* _What the task requires_: Set down the line that has "You are a computer-use agent. This" and each line beneath it, through the last line of the entries, exactly and with no others.

[Saved entries]
>>>
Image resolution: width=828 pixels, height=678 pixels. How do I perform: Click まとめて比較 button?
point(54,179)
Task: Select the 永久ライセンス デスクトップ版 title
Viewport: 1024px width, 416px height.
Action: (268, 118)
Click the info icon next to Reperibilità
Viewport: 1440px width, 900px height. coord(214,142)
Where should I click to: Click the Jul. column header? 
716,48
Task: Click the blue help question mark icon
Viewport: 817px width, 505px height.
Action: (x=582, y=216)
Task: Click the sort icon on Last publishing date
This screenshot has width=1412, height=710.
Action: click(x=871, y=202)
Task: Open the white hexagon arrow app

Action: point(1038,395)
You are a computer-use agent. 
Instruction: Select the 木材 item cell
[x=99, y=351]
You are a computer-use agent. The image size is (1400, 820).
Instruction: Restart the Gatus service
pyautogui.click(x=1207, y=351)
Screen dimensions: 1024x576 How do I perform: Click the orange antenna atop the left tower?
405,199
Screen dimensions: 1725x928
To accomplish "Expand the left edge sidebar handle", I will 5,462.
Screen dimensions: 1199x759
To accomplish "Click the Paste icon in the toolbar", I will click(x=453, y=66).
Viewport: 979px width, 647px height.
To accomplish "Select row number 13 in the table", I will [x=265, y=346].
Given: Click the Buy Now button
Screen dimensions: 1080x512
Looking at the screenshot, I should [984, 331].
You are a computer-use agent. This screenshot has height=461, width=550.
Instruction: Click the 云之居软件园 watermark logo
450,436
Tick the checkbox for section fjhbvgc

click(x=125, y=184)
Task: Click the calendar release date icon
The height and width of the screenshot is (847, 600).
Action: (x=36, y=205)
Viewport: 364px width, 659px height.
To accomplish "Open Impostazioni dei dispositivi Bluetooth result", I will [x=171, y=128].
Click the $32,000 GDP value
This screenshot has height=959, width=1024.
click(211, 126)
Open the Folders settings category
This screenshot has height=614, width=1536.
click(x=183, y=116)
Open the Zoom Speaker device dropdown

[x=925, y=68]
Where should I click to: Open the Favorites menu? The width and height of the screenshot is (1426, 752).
<<<
* _Solution for this task_:
You are a computer-use agent. This screenshot has height=461, width=550.
Instruction: Click the 云之居软件园 watermark logo
450,436
Tick the checkbox for section fjhbvgc

click(x=125, y=184)
Task: Click the calendar release date icon
The height and width of the screenshot is (847, 600).
Action: (x=36, y=205)
Viewport: 364px width, 659px height.
To accomplish "Open Impostazioni dei dispositivi Bluetooth result", I will [x=171, y=128].
Click the $32,000 GDP value
This screenshot has height=959, width=1024.
click(211, 126)
Open the Folders settings category
This screenshot has height=614, width=1536.
click(x=183, y=116)
Open the Zoom Speaker device dropdown

[x=925, y=68]
Where should I click to: Open the Favorites menu? The width and height of the screenshot is (1426, 752).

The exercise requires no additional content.